Nonetheless, both cities suffer from the same problem of guaranteeing the right to housing. And this is exactly what is presented in the exhibition called Piso Piloto, or Pilot Project, hosted at the same time in both cities: Barcelona and Medellín.
Barcelona City Council and the Mayor’s office of Medellín, in association with The Centre de Cultura Contemporània de Barcelona (CCCB) and the Museo de Antioquia launched the exhibition last month, which will be displayed until October 2015 in both cities.
Piso Piloto is an attempt to foster the exchange of experiences and knowledge regarding housing and its relationship with public space. But what makes this exhibition interesting is that it has been a dynamic laboratory of ideas, debates and experiments, discovering new proposals that will hopefully help provide an answer to the most important problems facing both cities that could be extrapolated to other cities worldwide.
I attended the exhibition at the CCCB in Barcelona, which includes 44 experimental projects, 11 of which are from Medellín.
On street level, once you enter the patio of the CCCB, there is a surprising feature: a container that simulates an architectural office inhabited by Arquitectes de Capçalera or Workshop AC. A pop-up office that allows residents from El Raval neighbourhood to work with future architects with the intention of mapping, designing and studying the feasibility of improving their housing conditions.

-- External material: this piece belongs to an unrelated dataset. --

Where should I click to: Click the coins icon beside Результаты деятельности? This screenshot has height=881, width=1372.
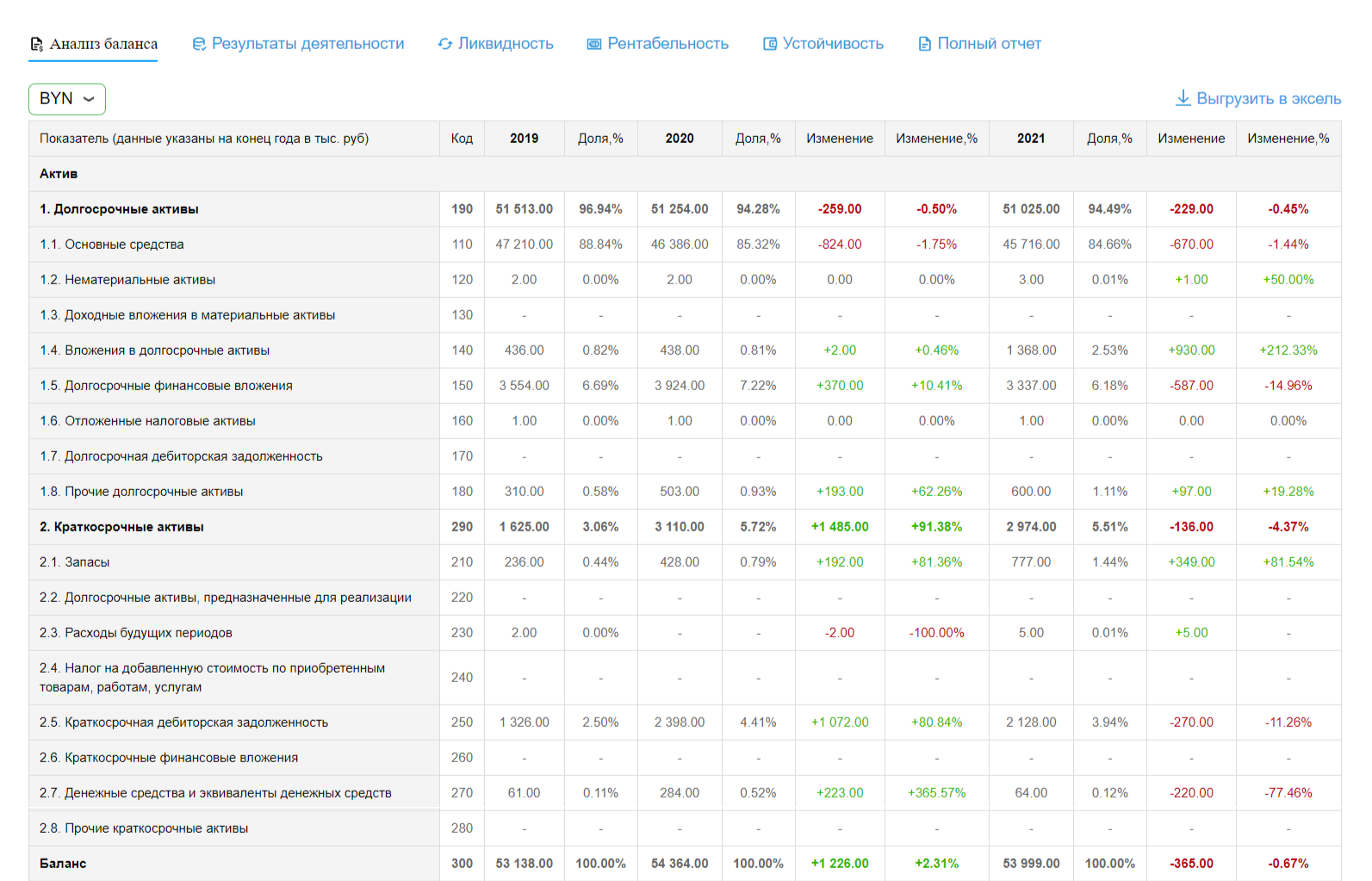(199, 44)
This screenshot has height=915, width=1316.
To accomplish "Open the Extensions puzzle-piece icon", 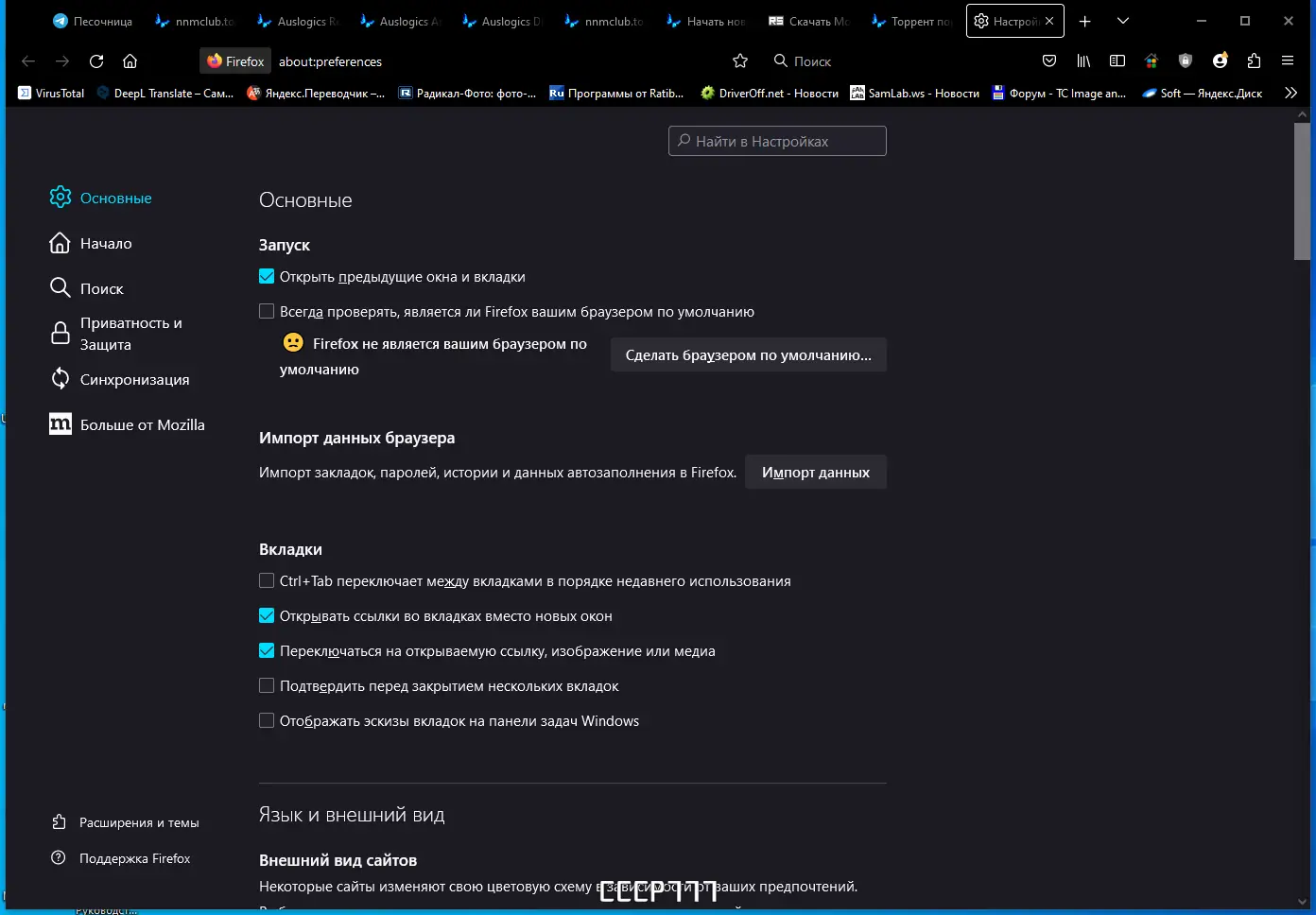I will coord(1254,60).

El Raval, where CCCB is located, is a hectic, cosmopolitan and old neighbourhood, where most of its buildings are over 100 years old. The mission of Workshop AC is to detect architectural barriers and find solutions to them, learning from people, listening and addressing particular demands that affect resident’s homes, such as communal areas of a building block, lobbies, stairs, rooftops…

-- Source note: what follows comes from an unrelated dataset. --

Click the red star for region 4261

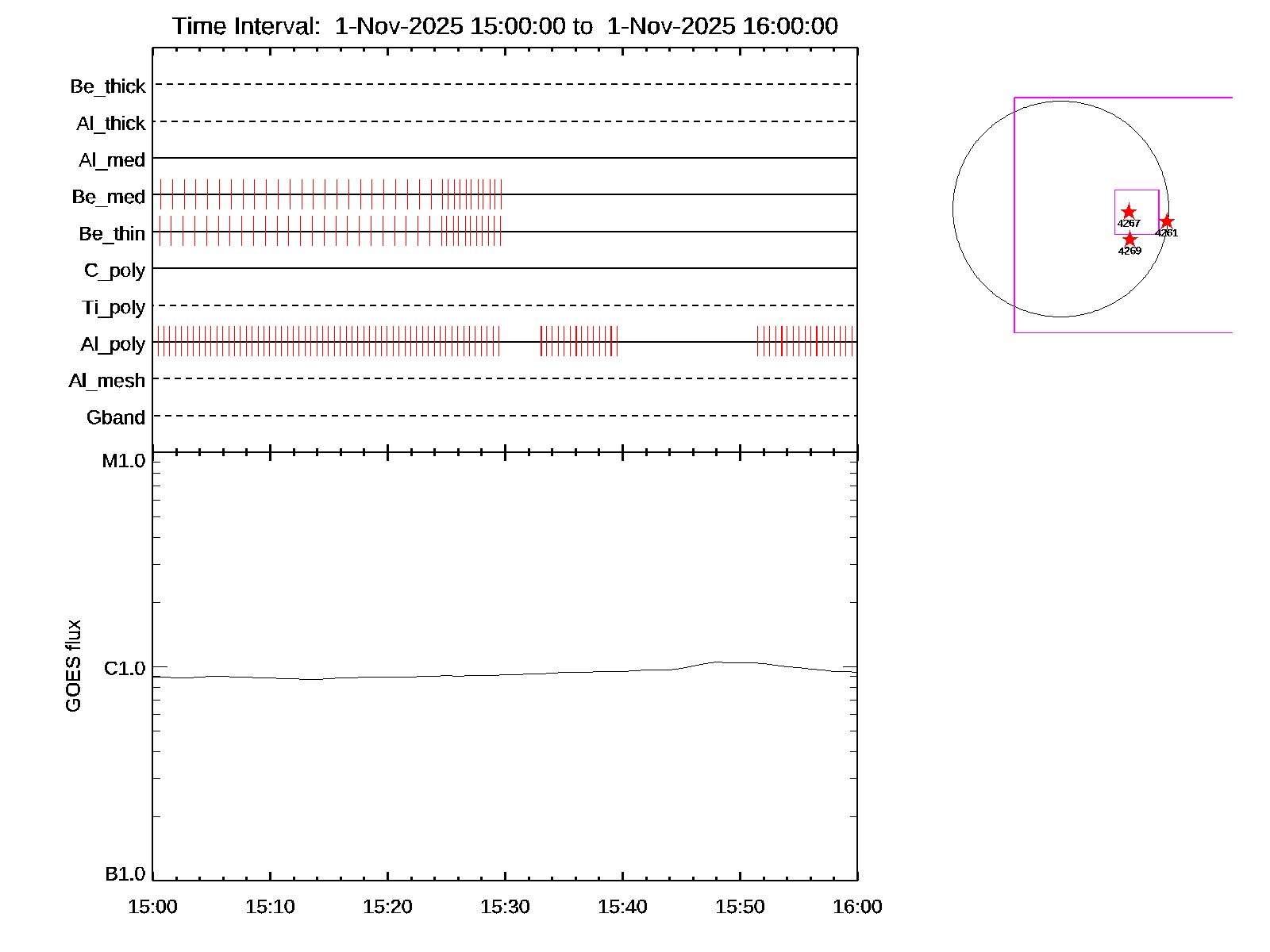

Students work together with people, and this is, for me the winning strategy of the exhibition.
Piso Piloto is structured into three parts; the first one addresses the housing problem, highlighting the opportunities to be tackled around housing through a selection of data and reflection on different scales. The show opens with a magnificent audio-visual piece by Benet Román that introduces clearly the similarities between Barcelona and Medellín. How both cities and their people start and end their journeys, showing interaction, movement, fluxes, density, cooperation and transformation through their commitment to public space and architecture. The exhibition carries on with an interesting montage of 17 doors, displayed as 17 challenges; a collection of data from interviews with experts dealing with evictions, abandoned flats, etc.

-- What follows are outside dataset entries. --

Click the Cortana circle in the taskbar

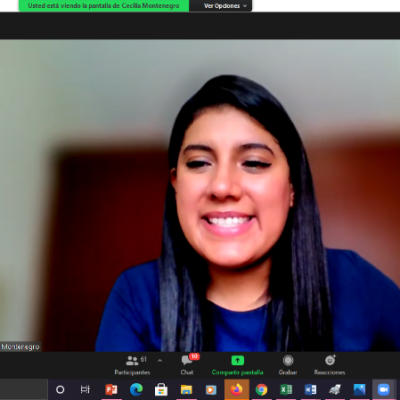pos(60,389)
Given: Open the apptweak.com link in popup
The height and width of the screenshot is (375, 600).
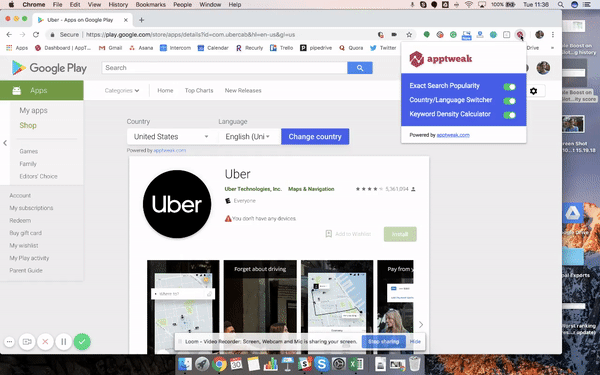Looking at the screenshot, I should coord(453,135).
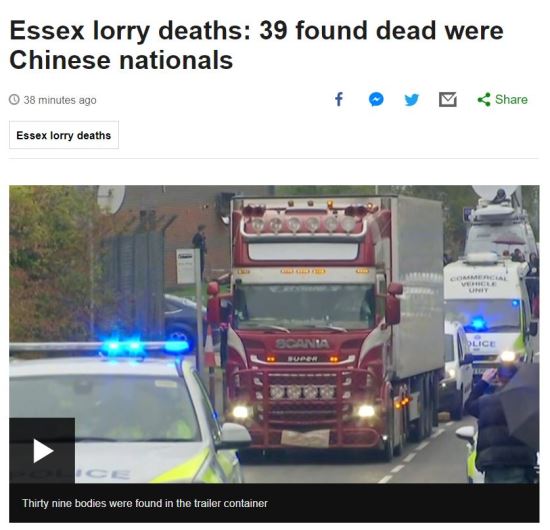Click the satellite dish atop the broadcast van
This screenshot has height=530, width=550.
click(x=495, y=194)
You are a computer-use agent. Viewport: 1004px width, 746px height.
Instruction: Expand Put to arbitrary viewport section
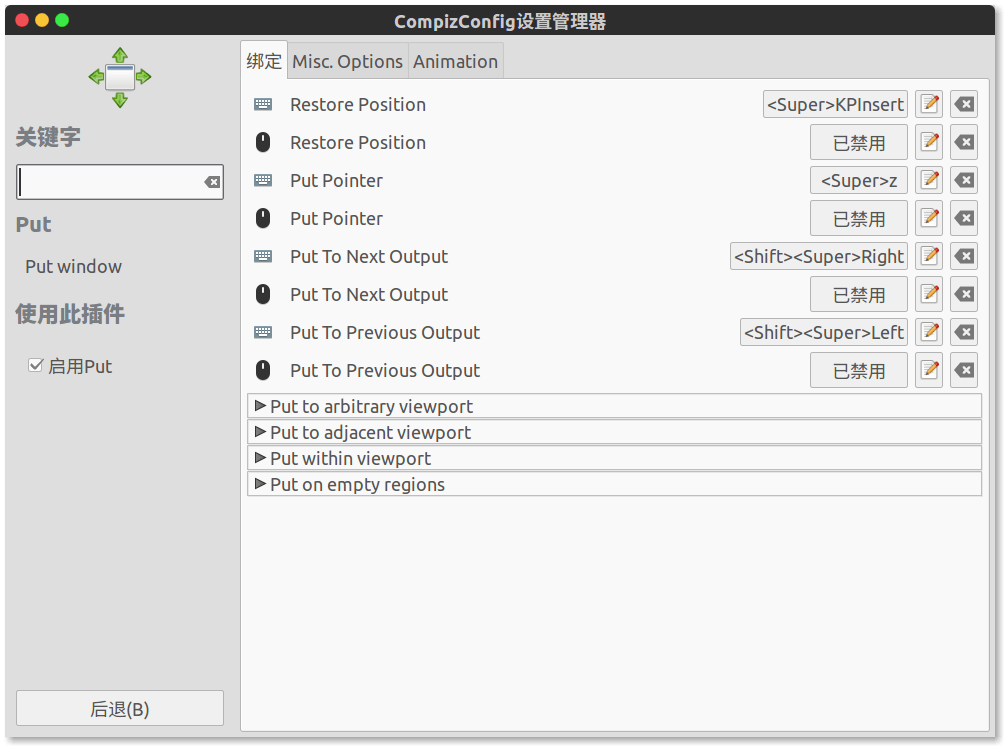click(261, 406)
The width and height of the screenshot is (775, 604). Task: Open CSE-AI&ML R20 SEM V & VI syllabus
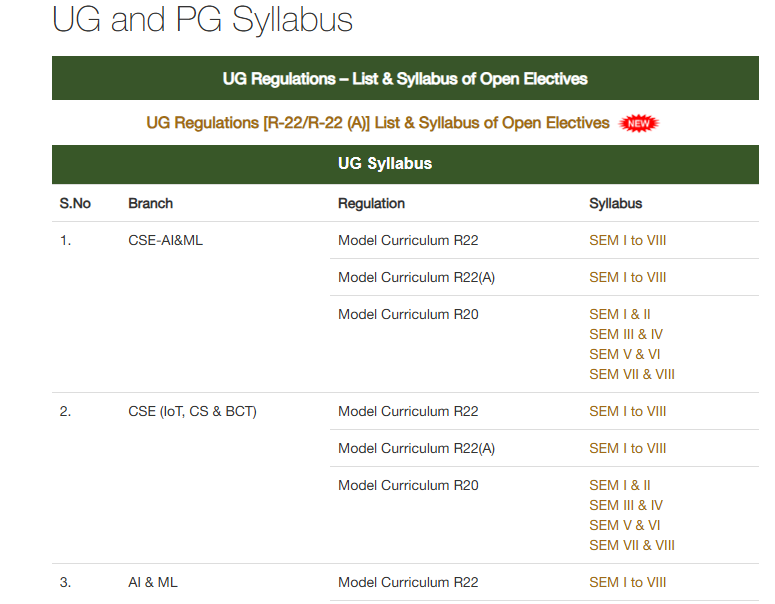624,354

The second part is a beautifully designed space that shows the best response to each previous challenge called ‘Housing as a solution’. The exhibition space simulates small crafted spaces where visitors can sit, relax, learn and study. Pilot schemes created by different agents such as academics, research groups, local government agencies, design studios and civic initiatives who have made an important contribution tackling the housing problem, not only from Medellín and Barcelona but also other cities.
And the third part features interviews with experts from different disciplines, such as Santiago Cirujeda, Beth Galí, Xavier Monteys, and Josep Parcerisa, and serves as space for discussion which gives continuity to this entire process. This part of the exhibition is called Reform, coexist, and cooperate.
Piso Piloto is not only an exhibition but a place of debate among international speakers, such as Richard Sennett, Teresa P. Caldeira, and Ricky Burdett; it is a space of dialogue, workshops, activities and talks to understand better our cities, their problems and a place of encounter to find collectively feasible solutions.